Asylum seekers in the UK will no longer be permitted to use taxis to attend medical appointments, after it emerged that the Home Office is spending around £15.8m a year on the service.
From February, individuals seeking asylum will instead be required to use public transport such as buses, regardless of how urgent their medical needs may be.
Despite the change, the government has rejected repeated calls to provide asylum seekers with free access to public transport — something campaigners have argued for over several years as a humane and cost-effective alternative to taxis.
The move follows a government review prompted by a BBC investigation that found some asylum seekers were routinely transported long distances by taxi, including one man who took a 250-mile, £600 journey to visit his GP. Long trips like these are often the result of asylum seekers being relocated to different regions during ongoing treatment, including chemotherapy.
Advocacy groups have long urged the government to introduce bus passes so asylum seekers are not forced into taxis for essential appointments. In 2023, Citizens UK launched a petition, alongside 25 civil society organisations, arguing that providing a bus pass would also help people take their children to school and attend volunteering placements.
A pilot scheme offering free bus travel for asylum seekers began in Oxford in November 2024 after campaigning by Citizens UK, and the Scottish government has committed to delivering free bus travel nationwide by 2026.
Currently, asylum seekers are entitled to one free return bus journey each week. For all other essential travel, Home Office contractors often book taxis — sometimes even when an asylum seeker prefers to travel by bus. One subcontractor in south-east London told the BBC that his company charged the Home Office around £1,000 a day to transport up to 15 people from a hotel to a GP surgery just two miles away.
The government said new rules would ensure taxis were “strictly limited to exceptional, evidenced cases”, such as those involving physical disabilities, serious or chronic illnesses, or pregnancy-related needs. Any such journeys will now require sign-off from the Home Office.
Enver Solomon, chief executive of the Refugee Council, warned that “there is a risk the threshold will be set too high”, adding: “We know the Home Office does not have one consistent definition or approach for how vulnerability is assessed so there’s a real risk those who need transportation won’t get it.” He added that “the current taxi bill is more a consequence of government incompetence and poor contract management than people in the asylum system exploiting it.”
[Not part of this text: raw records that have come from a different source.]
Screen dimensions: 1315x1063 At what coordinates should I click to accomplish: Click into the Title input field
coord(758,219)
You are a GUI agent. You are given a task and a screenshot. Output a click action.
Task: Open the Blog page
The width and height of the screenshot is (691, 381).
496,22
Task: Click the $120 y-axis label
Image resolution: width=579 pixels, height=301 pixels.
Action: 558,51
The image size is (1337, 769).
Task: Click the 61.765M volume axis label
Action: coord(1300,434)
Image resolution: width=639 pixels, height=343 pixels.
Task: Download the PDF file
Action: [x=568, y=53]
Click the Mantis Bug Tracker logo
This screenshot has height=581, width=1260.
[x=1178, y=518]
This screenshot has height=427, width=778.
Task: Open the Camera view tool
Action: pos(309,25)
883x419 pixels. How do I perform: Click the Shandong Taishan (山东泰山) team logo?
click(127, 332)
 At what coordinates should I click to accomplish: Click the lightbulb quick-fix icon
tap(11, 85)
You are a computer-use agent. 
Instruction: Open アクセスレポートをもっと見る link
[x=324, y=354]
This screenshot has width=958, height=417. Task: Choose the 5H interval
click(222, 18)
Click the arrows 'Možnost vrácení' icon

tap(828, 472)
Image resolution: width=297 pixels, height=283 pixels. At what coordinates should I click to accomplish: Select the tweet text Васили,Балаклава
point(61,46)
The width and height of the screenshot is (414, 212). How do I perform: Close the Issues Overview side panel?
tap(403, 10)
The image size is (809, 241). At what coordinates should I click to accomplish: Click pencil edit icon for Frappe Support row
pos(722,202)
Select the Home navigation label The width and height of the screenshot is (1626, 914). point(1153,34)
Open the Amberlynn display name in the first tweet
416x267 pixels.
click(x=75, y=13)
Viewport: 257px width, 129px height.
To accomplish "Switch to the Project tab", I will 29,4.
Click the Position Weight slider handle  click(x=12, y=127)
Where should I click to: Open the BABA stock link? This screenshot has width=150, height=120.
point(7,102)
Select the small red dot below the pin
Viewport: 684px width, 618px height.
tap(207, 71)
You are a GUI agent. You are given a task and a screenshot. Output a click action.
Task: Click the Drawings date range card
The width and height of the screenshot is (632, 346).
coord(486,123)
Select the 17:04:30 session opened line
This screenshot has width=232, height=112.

Solomon argued that the heavy reliance on taxis reflects deeper systemic failings: “The use of taxis is symptomatic of an asylum system that allows private contractors to make vast profits at the expense of the taxpayer because successive governments have failed to deliver the reforms needed to create an efficient and effective system that treats people with compassion and delivers value for money.”
He said the government should end “profiteering contracts” and allow asylum seekers to work so they can support themselves.
The Home Office said it plans to crack down on overcharging by taxi firms and other suppliers through stricter audits and improved reporting requirements, which it said will increase transparency and accountability. These measures form part of wider efforts to reduce waste in asylum accommodation and transport contracts, which the government says have already saved more than £74m.
Home secretary Shabana Mahmood said the administration had inherited contracts from the previous Conservative government that were “wasting billions of taxpayers hard-earned cash”. She added: “I am ending the unrestricted use of taxis by asylum seekers for hospital appointments, authorising them only in the most exceptional circumstances. I will continue to root out waste as we close every single asylum hotel.”
The government has pledged to move asylum seekers out of hotels and into alternative accommodation, including military sites, by the end of this parliament — a shift ministers claim will save £500m.
However, recent figures show that 36,273 asylum seekers are still living in hotels, a number that is higher than it was in June.
Separately, the government said it is increasing removals of people living in the UK illegally, reporting that nearly 50,000 individuals have been removed or deported since Labour took office. Raids against illegal working are now at their highest level since records began, with more than 8,000 arrests between October 2024 and September 2025.